(Given records begins)
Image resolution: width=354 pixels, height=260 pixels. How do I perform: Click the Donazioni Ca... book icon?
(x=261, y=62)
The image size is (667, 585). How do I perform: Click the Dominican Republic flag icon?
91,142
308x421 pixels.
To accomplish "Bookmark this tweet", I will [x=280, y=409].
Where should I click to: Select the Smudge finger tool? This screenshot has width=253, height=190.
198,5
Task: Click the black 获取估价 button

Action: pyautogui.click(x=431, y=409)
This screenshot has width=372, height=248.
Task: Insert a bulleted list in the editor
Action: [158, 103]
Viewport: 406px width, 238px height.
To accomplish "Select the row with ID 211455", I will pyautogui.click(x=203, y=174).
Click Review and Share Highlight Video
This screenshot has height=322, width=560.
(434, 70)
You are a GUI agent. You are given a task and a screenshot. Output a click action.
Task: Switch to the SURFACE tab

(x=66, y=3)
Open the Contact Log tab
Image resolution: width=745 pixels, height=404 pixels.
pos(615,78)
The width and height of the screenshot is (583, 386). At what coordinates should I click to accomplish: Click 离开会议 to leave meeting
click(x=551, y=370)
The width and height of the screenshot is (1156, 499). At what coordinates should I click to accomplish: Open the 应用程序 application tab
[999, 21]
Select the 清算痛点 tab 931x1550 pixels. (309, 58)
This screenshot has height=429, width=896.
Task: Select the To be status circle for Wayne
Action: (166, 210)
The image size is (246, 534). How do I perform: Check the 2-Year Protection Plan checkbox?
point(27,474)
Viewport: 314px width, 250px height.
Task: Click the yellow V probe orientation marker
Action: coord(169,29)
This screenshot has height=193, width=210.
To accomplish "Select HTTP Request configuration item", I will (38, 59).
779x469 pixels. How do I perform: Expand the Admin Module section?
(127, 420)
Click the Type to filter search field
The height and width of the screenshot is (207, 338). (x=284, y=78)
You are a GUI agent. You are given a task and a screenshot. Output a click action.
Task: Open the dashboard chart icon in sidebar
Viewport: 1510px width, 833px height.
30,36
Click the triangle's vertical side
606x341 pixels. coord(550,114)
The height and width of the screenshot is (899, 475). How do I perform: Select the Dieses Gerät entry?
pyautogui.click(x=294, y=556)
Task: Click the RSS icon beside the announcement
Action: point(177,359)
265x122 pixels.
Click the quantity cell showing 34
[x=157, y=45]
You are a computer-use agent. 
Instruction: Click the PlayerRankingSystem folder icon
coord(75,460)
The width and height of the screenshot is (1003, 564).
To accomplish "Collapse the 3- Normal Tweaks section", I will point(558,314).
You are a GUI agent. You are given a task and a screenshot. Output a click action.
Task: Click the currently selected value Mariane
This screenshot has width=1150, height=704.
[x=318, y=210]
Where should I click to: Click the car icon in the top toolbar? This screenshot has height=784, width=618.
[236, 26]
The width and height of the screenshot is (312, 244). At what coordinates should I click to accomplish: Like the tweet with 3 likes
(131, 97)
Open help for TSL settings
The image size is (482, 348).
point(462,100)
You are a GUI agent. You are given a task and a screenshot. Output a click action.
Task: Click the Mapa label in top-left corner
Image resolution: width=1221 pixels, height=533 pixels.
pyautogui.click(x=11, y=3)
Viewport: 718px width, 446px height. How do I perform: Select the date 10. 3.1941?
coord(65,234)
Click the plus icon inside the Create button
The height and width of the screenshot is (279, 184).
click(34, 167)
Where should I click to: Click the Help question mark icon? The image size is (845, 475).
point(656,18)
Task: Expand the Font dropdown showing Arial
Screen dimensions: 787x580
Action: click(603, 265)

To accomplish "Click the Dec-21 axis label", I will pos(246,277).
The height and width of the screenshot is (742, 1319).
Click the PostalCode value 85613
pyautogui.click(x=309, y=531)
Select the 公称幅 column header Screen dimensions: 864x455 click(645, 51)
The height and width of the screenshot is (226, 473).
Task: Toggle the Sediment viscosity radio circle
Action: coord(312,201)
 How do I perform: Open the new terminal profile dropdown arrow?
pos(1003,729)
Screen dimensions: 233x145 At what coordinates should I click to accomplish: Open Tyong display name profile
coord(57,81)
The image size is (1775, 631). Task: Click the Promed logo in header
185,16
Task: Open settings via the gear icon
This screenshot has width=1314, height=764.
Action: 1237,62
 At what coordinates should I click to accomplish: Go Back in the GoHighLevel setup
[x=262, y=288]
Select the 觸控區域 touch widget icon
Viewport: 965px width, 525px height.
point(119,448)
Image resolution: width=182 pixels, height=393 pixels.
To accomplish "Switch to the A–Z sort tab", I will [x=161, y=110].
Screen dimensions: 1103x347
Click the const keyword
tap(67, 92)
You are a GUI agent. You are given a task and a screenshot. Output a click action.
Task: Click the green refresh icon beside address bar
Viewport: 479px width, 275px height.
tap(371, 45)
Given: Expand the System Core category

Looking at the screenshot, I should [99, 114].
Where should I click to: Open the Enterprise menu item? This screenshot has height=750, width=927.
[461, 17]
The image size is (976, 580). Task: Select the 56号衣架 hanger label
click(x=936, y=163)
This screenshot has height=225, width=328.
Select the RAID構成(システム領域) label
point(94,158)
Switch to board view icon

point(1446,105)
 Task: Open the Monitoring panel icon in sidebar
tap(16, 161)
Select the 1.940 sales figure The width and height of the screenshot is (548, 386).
(Given records ends)
To do: Transcribe every entry exactly as it reads.

Answer:
Image resolution: width=354 pixels, height=260 pixels. How do I perform: Click the Donazioni Ca... book icon?
(x=261, y=62)
The image size is (667, 585). How do I perform: Click the Dominican Republic flag icon?
91,142
308x421 pixels.
To accomplish "Bookmark this tweet", I will [x=280, y=409].
Where should I click to: Select the Smudge finger tool? This screenshot has width=253, height=190.
198,5
Task: Click the black 获取估价 button

Action: pyautogui.click(x=431, y=409)
This screenshot has width=372, height=248.
Task: Insert a bulleted list in the editor
Action: [158, 103]
Viewport: 406px width, 238px height.
To accomplish "Select the row with ID 211455", I will pyautogui.click(x=203, y=174).
Click Review and Share Highlight Video
This screenshot has height=322, width=560.
(434, 70)
You are a GUI agent. You are given a task and a screenshot. Output a click action.
Task: Switch to the SURFACE tab

(x=66, y=3)
Open the Contact Log tab
Image resolution: width=745 pixels, height=404 pixels.
pos(615,78)
The width and height of the screenshot is (583, 386). At what coordinates should I click to accomplish: Click 离开会议 to leave meeting
click(x=551, y=370)
The width and height of the screenshot is (1156, 499). At what coordinates should I click to accomplish: Open the 应用程序 application tab
[999, 21]
Select the 清算痛点 tab 931x1550 pixels. (309, 58)
This screenshot has height=429, width=896.
Task: Select the To be status circle for Wayne
Action: (166, 210)
The image size is (246, 534). How do I perform: Check the 2-Year Protection Plan checkbox?
point(27,474)
Viewport: 314px width, 250px height.
Task: Click the yellow V probe orientation marker
Action: coord(169,29)
This screenshot has height=193, width=210.
To accomplish "Select HTTP Request configuration item", I will (38, 59).
779x469 pixels. How do I perform: Expand the Admin Module section?
(127, 420)
Click the Type to filter search field
The height and width of the screenshot is (207, 338). (x=284, y=78)
You are a GUI agent. You are given a task and a screenshot. Output a click action.
Task: Open the dashboard chart icon in sidebar
Viewport: 1510px width, 833px height.
30,36
Click the triangle's vertical side
606x341 pixels. coord(550,114)
The height and width of the screenshot is (899, 475). How do I perform: Select the Dieses Gerät entry?
pyautogui.click(x=294, y=556)
Task: Click the RSS icon beside the announcement
Action: point(177,359)
265x122 pixels.
Click the quantity cell showing 34
[x=157, y=45]
You are a computer-use agent. 
Instruction: Click the PlayerRankingSystem folder icon
coord(75,460)
The width and height of the screenshot is (1003, 564).
To accomplish "Collapse the 3- Normal Tweaks section", I will point(558,314).
You are a GUI agent. You are given a task and a screenshot. Output a click action.
Task: Click the currently selected value Mariane
This screenshot has width=1150, height=704.
[x=318, y=210]
Where should I click to: Click the car icon in the top toolbar? This screenshot has height=784, width=618.
[236, 26]
The width and height of the screenshot is (312, 244). At what coordinates should I click to accomplish: Like the tweet with 3 likes
(131, 97)
Open help for TSL settings
The image size is (482, 348).
point(462,100)
You are a GUI agent. You are given a task and a screenshot. Output a click action.
Task: Click the Mapa label in top-left corner
Image resolution: width=1221 pixels, height=533 pixels.
pyautogui.click(x=11, y=3)
Viewport: 718px width, 446px height. How do I perform: Select the date 10. 3.1941?
coord(65,234)
Click the plus icon inside the Create button
The height and width of the screenshot is (279, 184).
click(34, 167)
Where should I click to: Click the Help question mark icon? The image size is (845, 475).
point(656,18)
Task: Expand the Font dropdown showing Arial
Screen dimensions: 787x580
Action: click(603, 265)

To accomplish "Click the Dec-21 axis label", I will pos(246,277).
The height and width of the screenshot is (742, 1319).
Click the PostalCode value 85613
pyautogui.click(x=309, y=531)
Select the 公称幅 column header Screen dimensions: 864x455 click(645, 51)
The height and width of the screenshot is (226, 473).
Task: Toggle the Sediment viscosity radio circle
Action: coord(312,201)
 How do I perform: Open the new terminal profile dropdown arrow?
pos(1003,729)
Screen dimensions: 233x145 At what coordinates should I click to accomplish: Open Tyong display name profile
coord(57,81)
The image size is (1775, 631). Task: Click the Promed logo in header
185,16
Task: Open settings via the gear icon
This screenshot has width=1314, height=764.
Action: 1237,62
 At what coordinates should I click to accomplish: Go Back in the GoHighLevel setup
[x=262, y=288]
Select the 觸控區域 touch widget icon
Viewport: 965px width, 525px height.
point(119,448)
Image resolution: width=182 pixels, height=393 pixels.
To accomplish "Switch to the A–Z sort tab", I will [x=161, y=110].
Screen dimensions: 1103x347
Click the const keyword
tap(67, 92)
You are a GUI agent. You are given a task and a screenshot. Output a click action.
Task: Click the green refresh icon beside address bar
Viewport: 479px width, 275px height.
tap(371, 45)
Given: Expand the System Core category

Looking at the screenshot, I should [99, 114].
Where should I click to: Open the Enterprise menu item? This screenshot has height=750, width=927.
[461, 17]
The image size is (976, 580). Task: Select the 56号衣架 hanger label
click(x=936, y=163)
This screenshot has height=225, width=328.
Select the RAID構成(システム領域) label
point(94,158)
Switch to board view icon

point(1446,105)
 Task: Open the Monitoring panel icon in sidebar
tap(16, 161)
Select the 1.940 sales figure The width and height of the screenshot is (548, 386).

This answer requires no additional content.